Prediction of compensatory hyperhidrosis with botulinum toxin A and local anesthetic.

Clin Auton Res

Department of Thoracic and Cardiovascular Surgery, Ansan Hospital, Korea University College of Medicine, Ansan, Republic of Korea.

Published: August 2015

Objective: Compensatory hyperhidrosis (CH) is one of the most problematic complications of sympathectomy, which occurs often and is hard to treat. A predictive procedure (PP) for CH can help patients experience compensatory sweating before sympathectomy to determine whether or not to perform sympathectomy. Our study aimed to evaluate the CH after the PP and sympathectomy in patients with primary palmar hyperhidrosis using multiple drugs.

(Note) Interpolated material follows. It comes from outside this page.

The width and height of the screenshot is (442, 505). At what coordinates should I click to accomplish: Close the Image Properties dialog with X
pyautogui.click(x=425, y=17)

Methods: We reviewed 83 patients who underwent a PP between July 2009 and August 2013 with primary palmar hyperhidrosis. In group A, we used levobupivacaine (n = 39). In group B, we used botulinum toxin A plus ropivacaine for the PP in group B (n = 44).

Results: The CH rate after the PP was 44 % (group A) and 25 % (group B), and after sympathectomy 80 % (group A) and 75 % (group B). The prediction value between the PP and the sympathectomy was statistically significant in group A (p < 0.05). The positive prediction rate was 73 % and the negative prediction rate was 27 % in group A.

Conclusions: Local anesthetic alone has a better predictive value. From our finding, patients should be made aware that CH after sympathectomy is less severe in 73 % of cases than that experienced in the PP.